Using in against a string is about 3x faster than using it against a list. That’s settled, then. We’ll go to the trouble of packing up the string. After some messing about, heree is a new version of to_eliminate:

    def to_eliminate(self, score: int):
        score_with_leading_zeros = f"{score:05}"
        keep = [c for c, s in zip(self.word, score_with_leading_zeros) if s != "0"]
        return "".join([c for c in self.word if c not in keep])

Yes, that’s not easy to decode. But it is compact and probably pretty efficient.

  1. suppose guess is abcde with solution byodu, perhaps a friend of Grogu.
  2. the score will be 01020, or as we say in English, 1020.
  3. score_with_leading_zeros will be “01020” if score is 1020.
  4. zip iterates the word characters and the score characters in parallel, so
  5. keep will be a list of the characters with non-zero score, or [“b”, “d”]
  6. the second comprehension selects characters in word not in keep, or
  7. [“a”, “c”, “e”]
  8. join will join them into a single string with no separator, or
  9. “ace”

Let’s prove that with a test.

    def test_to_eliminate(self):
        word = Word("abcde")
        score = 1020
        assert word.to_eliminate(score) == "ace"

Passes. Commit: revising to_elininate for compactness and possibly speed. speed not very important.

QED, etc. Let’s talk about where we are and what we ought to be doing.

Reflection

We can score a guess word against a solution word, returning an integer which, if expressed with leading zeros, has zero if the guess character does not occur in the solution, one if it occurs but not in the same position, and two if it occurs in the same position. The score does the right thing if the guess contains duplicate characters and there are no duplicates in the solution.

Or does it always handle duplicates correctly? It’s supposed to but maybe we should try some more combinations. I’ll make a test note about that.

We can eliminate all the words from a word collection that contain characters known not to be in the solution. Those are words that cannot possibly be a solution. (I could imagine using one as a probe anyway, for example if I couldn’t think of a word that tested what I wanted to test, but without a letter that I knew was not included.)

I just ran this test with a timeout of 300 seconds:

    @pytest.mark.timeout(300)
    @pytest.mark.skip("slow")
    def test_massive(self):
        # processed 185 words in 300 seconds.
        # about 185*2000*2000 = 740 000 000 iterations
        count = 0
        combined = WordCollection.from_file("valid_combined.txt")
        solutions = WordCollection.from_file("valid_solutions.txt")
        scores = {}
        for word in combined.words:
            count += 1
            print(count)
            scores[word.word] = 0
            for soln in solutions.words:
                score = word.score(soln)
                elim = word.to_eliminate(score)
                tally = 0
                for candidate in solutions.words:
                    if candidate.contains_none(elim):
                        tally += 1
                scores[word.word] += tally
        assert not scores

It processed 185 of my about 13000 combined words. To run to completion will require nearly six hours, if I’ve done the arithmetic properly. It could happen.

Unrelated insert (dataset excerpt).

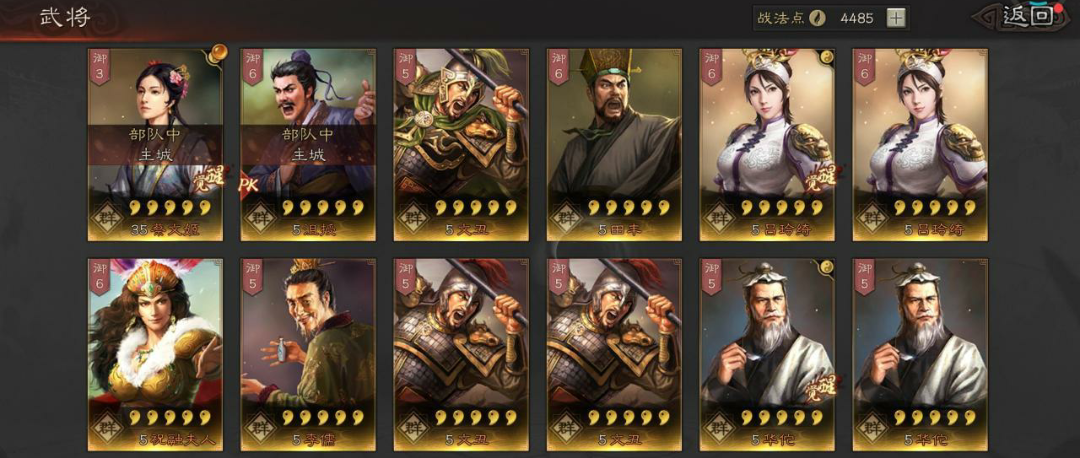Open the 祝融夫人 hero card
The height and width of the screenshot is (458, 1080).
(156, 355)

Clearly I need to think of something better than this.

That will do for today.

Summary

I have some possibly useful utility things, but I seriously need to think about what I really want to do to analyze these word lists.

Could we compute the score for each word against each solution? 13000 times 2000 values? 26 million? Seems a lot. If we did, what good would it be. What uses of the solutions list are “fair”, and what uses are “unfair” as we do this work?